# Vampire Crabs keep dying



## TaylorMario (May 20, 2018)

My Vampire crab tank setup currently has:
-reptile soil
-sand
-Frog Moss, Entodon moss, Short Capsule moss and a few others. 
-Drift wood that I found and washed
-The water dish is big and takes up 15% of the entire tank and only has rain water in it.
-The hygrometer usually reads about 40-50 humidty which I cant keep high for some reason
-Temp of tank is 60F to 70 (should try to get it to 80 i think)
-was feeding them crickets but then noticed a cricket eating one of my dead crabs so I got rid of crickets and now feed them Hermit Crab food by Zoo Med which is what big als recommended. I have blood worms but I heard they can be filled with parasites (sounds risky) and i'm not sure how you feed them to a crab.
-I dont have a lid to my terrarium so maybe the humidity is escaping but i cant have a lid in order to keep my lights shining into the tank and providing heat
-lights are: 25W repti Basking spot light which i never turn off since my basement can get cold and a florescent for the plants which is on a timer. 



So I have had nothing but trouble with Vampire crabs and Red-devils. I purchased them at Big Al's in Ontario Canada who claims they are privately bred. I have lost about 15 crabs over the course of 4 months. I started out with 8 and they were doing pretty good at first and then started to die off one by one every few days. I was so mad as they cost $12 a piece and so I went back and told them what had happened. They told me to use Prime in the water dish so that it detoxifies the ammonium and nitrites.
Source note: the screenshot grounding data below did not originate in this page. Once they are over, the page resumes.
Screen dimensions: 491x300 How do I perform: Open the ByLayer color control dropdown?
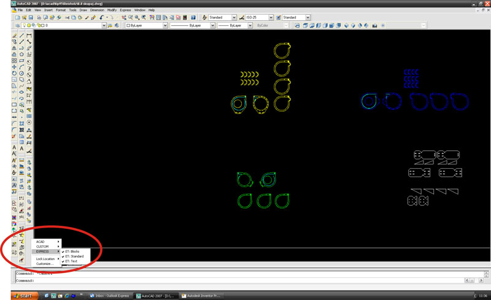pyautogui.click(x=147, y=25)
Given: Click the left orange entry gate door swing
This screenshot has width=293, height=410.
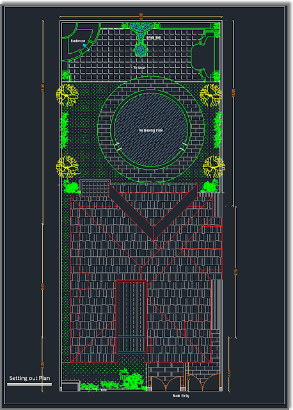Looking at the screenshot, I should (x=166, y=384).
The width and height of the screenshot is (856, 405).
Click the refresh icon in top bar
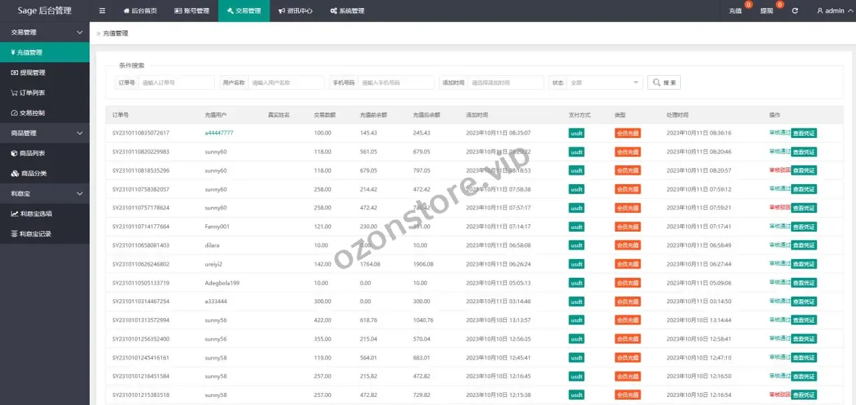point(794,11)
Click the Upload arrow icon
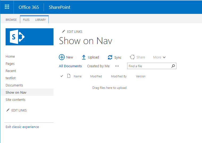 point(84,57)
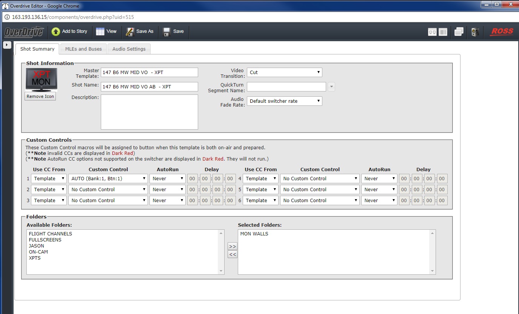Viewport: 519px width, 314px height.
Task: Click the Save As icon
Action: click(x=140, y=31)
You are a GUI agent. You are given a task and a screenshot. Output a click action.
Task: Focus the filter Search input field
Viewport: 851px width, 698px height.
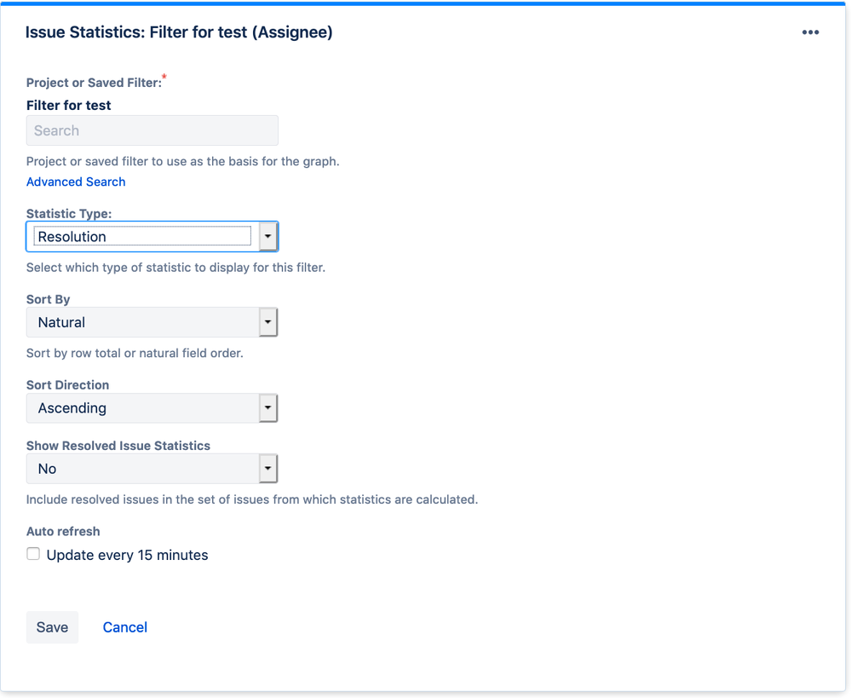[152, 130]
Then I purchased one individual so that I wouldn't have mass casualties again because I hate killing them. He lived about 5 days before he died. I went back to them and they said to try it again but increase the humidity of the tank. I spray my tank with rain water a lot now and he still died and some of the pellets I was feeding him even turned white with fuzz as maybe it was so humid that mold was growing. I don't know what to do as I really want to keep vampire crabs even if I cant keep them with the red devils. They clearly are dying by themselves and in the group so It must be something to do with my setup. What am I doing wrong? everything? I would add an image but when I hit add image it asks me to enter the URL for my image and its not on the internet so doesn't work. 
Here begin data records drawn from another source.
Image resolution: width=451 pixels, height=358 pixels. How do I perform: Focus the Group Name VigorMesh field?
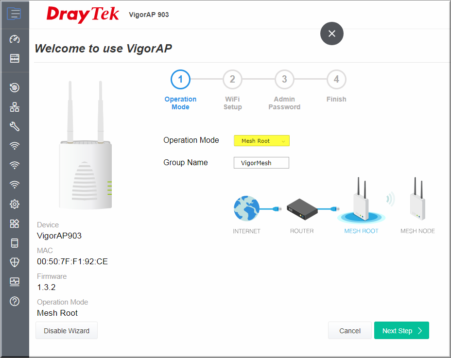click(x=261, y=163)
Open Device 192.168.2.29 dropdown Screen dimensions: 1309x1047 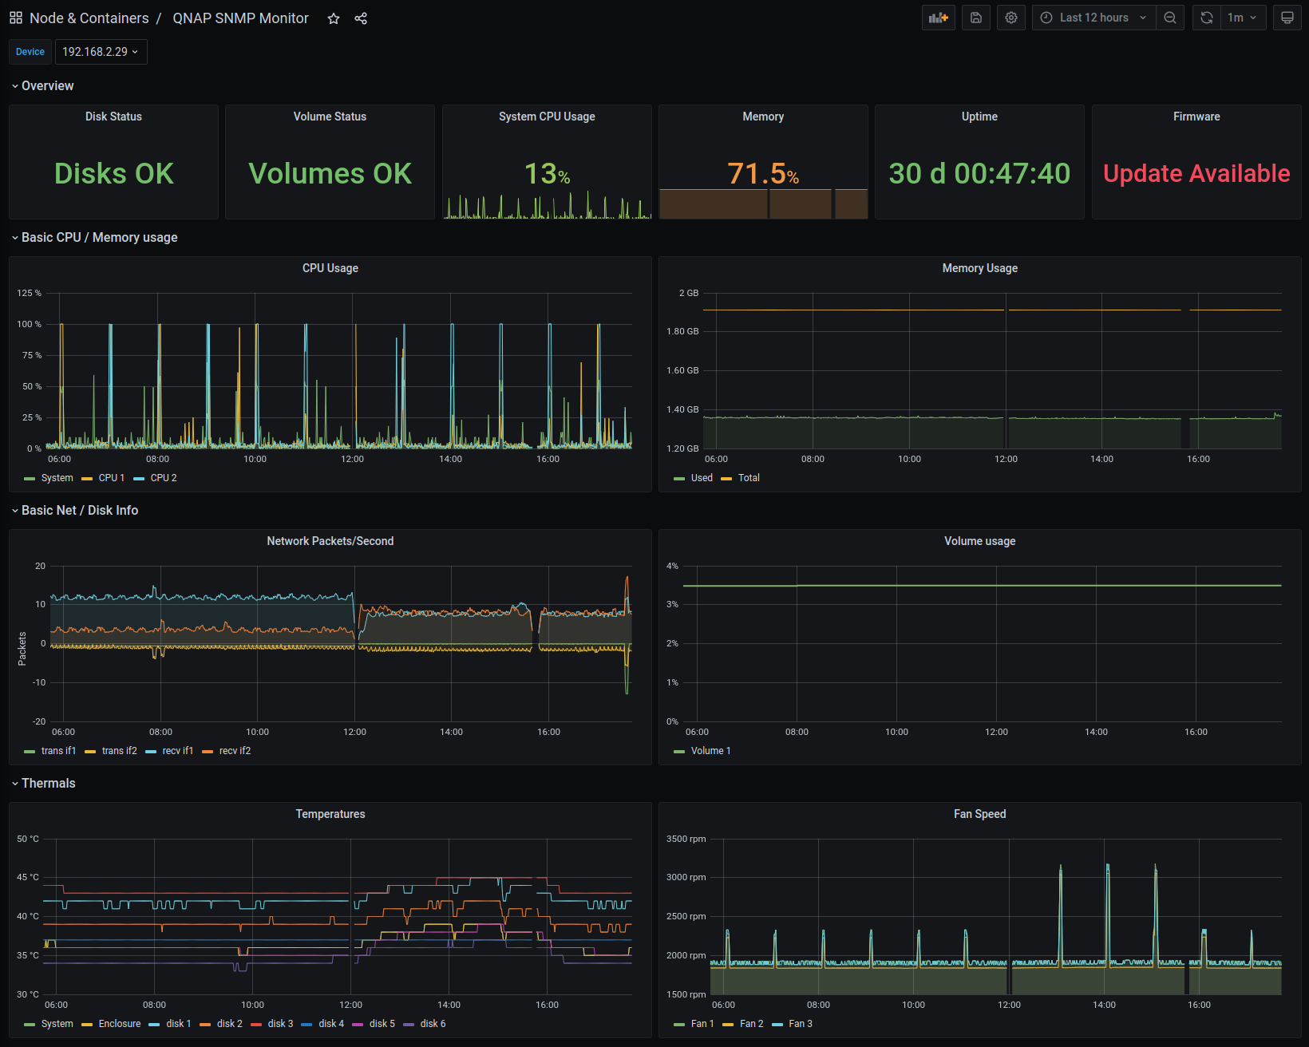[x=101, y=52]
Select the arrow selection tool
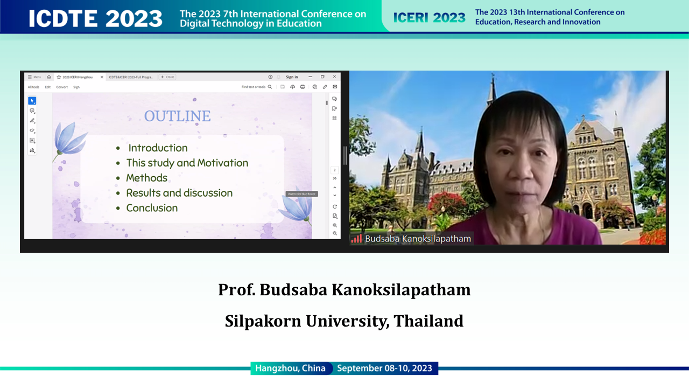 tap(32, 101)
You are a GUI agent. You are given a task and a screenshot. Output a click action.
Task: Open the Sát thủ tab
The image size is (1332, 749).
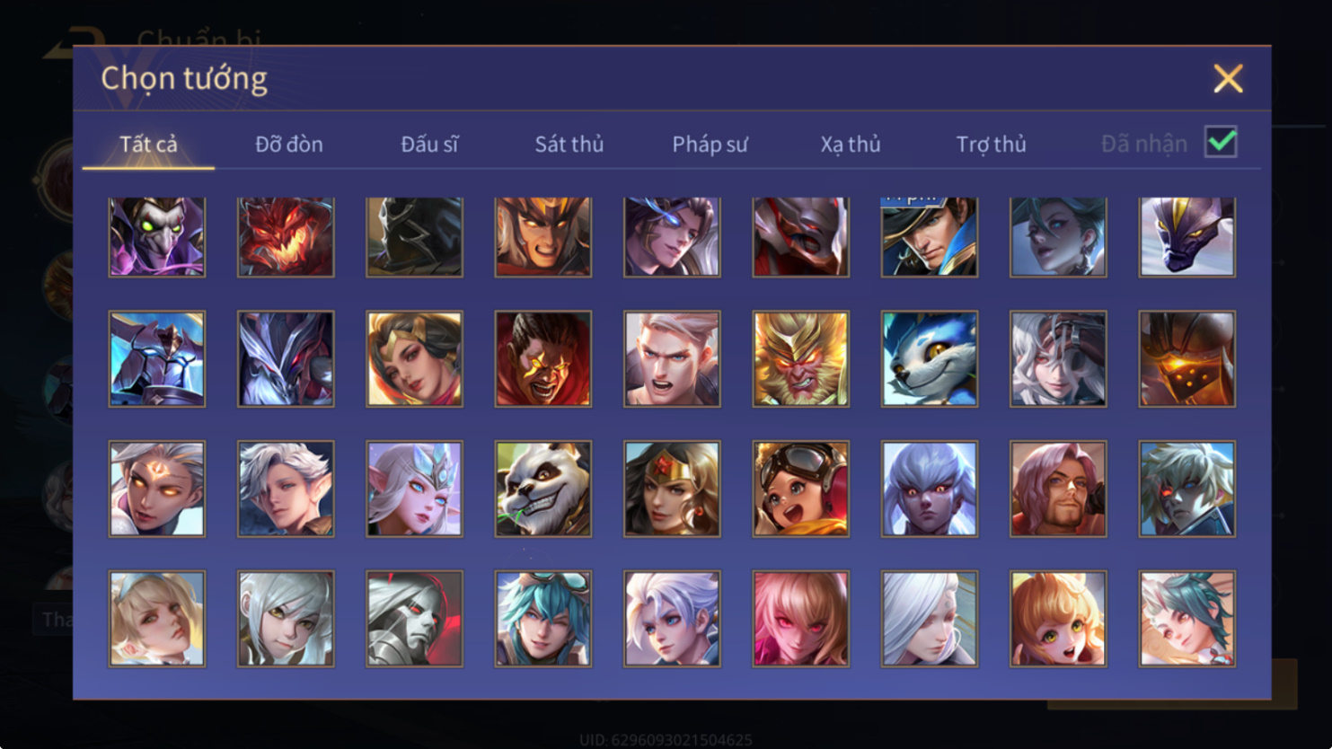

Thanks, for any advice you can share


----------



## Bindimatt (Sep 7, 2016)

Hi,

It sounds like heat and humidity are too low for starters, I kept mine in a fully planted Exo-Terra at 72-80 Fahrenheit (time of day dependent) with no lower than 70% humidity (and this was only just before misting) much like dart frogs, unfortunately when I went away a family member failed to keep up with the misting and they all perished.
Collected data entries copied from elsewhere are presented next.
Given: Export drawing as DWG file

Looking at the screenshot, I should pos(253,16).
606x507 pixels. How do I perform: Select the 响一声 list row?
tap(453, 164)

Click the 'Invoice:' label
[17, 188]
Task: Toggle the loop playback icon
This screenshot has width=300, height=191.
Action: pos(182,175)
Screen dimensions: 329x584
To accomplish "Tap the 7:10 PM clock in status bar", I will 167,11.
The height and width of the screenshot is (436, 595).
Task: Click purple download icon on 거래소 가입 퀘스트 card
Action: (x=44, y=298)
Currently I'm setting up a 60/40 land/water paludarium build so I shouldn't have any similar issues again.

I'd definitely try and sort those if your going to try with them again.

Matt


----------



## pirminiamac (Dec 20, 2017)

Get yourself a lid and some plants to keep up humidity and get rid of the basking light it’s not nessasary and is probably cooking your poor crabs, if you need to raise the heat use a heat mat on a stat on the side or underside of the enclosure but I just keep mine at room temp. Humidity is 70-90% at all times.


----------